The benefits of financial inclusion are numerous. Kenyans are reported to be saving up to 26 percent more today than when they only used cash. 60 percent of Kenyan’s trust M-Pesa more than cash today as a result. Crime is down, savings are up, but the more interesting effects are in response to poverty, credit access and employment. Access to mobile money lifted 2% of Kenyan Households (194,000 families) out of extreme poverty, 185,000 women out of subsistence farming into business, and increased access to basic credit facilities for starting a business or dealing with emergencies, as examples.
It’s clear that financial inclusion should be a basic goal of the global economic system, but banks are deterred from this goal due to a lack of profitability in servicing lower to middle income segments of the population, and because of a lack of digital inclusion.
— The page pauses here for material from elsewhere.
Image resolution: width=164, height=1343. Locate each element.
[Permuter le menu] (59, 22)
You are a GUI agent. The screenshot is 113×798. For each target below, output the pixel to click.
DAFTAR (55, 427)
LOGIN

Equality dictates that access to basic financial services is a necessity for all. However, the banking system that was created by the Medici’s of Italy in the 14th Century, hadn’t solved basic access to financial services in more than 500 years. While bankers told us bank branches were the solution to access for financial services, countries with the highest density of bank branches like the United States, Spain, and France, continue to have lower financial inclusion than that of Kenya today! Kenya and India went from less than a third of the adult population included in the classical banking system, to somewhere north of 90 percent in just a handful of years, but none of that was due to banks or bank branches.
It came down to two simple changes. The creation of national identity schemes and access to basic mobile phone technology. These two factors are responsible for the greatest ever financial mobilization that the world has ever seen.
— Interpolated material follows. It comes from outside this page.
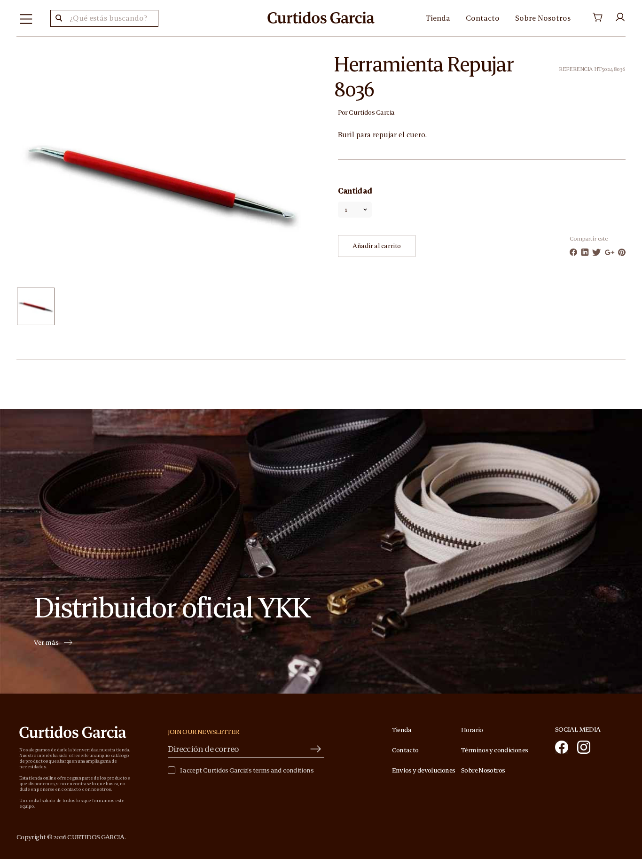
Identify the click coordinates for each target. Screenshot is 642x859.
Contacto (483, 18)
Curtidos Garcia (372, 112)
The next stage of this revolution will be the creation of commerce that sits exclusively on top of the mobile internet. Digital inclusion should now be one the primary goals of governments the world over, recognizing that financial inclusion, commerce, and growth are closely aligned to the evolution of the smart phone and the internet. Digital inclusion looks like it will become a basic human right along with access to electricity, fresh water, education, and basic healthcare.
By 2030, it is anticipated that more than 95 percent of the world’s population will have access to the Internet through a smart phone. Smart phones are increasingly becoming cheaper and cheaper to manufacture and deploy. Today brand-new basic smartphones can be found on the streets of India, South Africa and Nigeria for under US$50. By 2030 it is expected that such devices will be available essentially for free with basic subscription services for access to the Internet. It’s likely that tech giants like Facebook, Google, Tencent, Alibaba and Amazon will move to give away smartphone access to individuals who subscribe to basic services through their infrastructure. By 2050 access to basic internet infrastructure will be ubiquitous globally, meaning everyone will participate in the digital economy and financial inclusion will be the norm.
Taken from The Rise of Technosocialism: How Inequality, AI and Climate will Usher in a New World, by Brett King & Richard Petty, Published by Marshall Cavendish Business, 2021.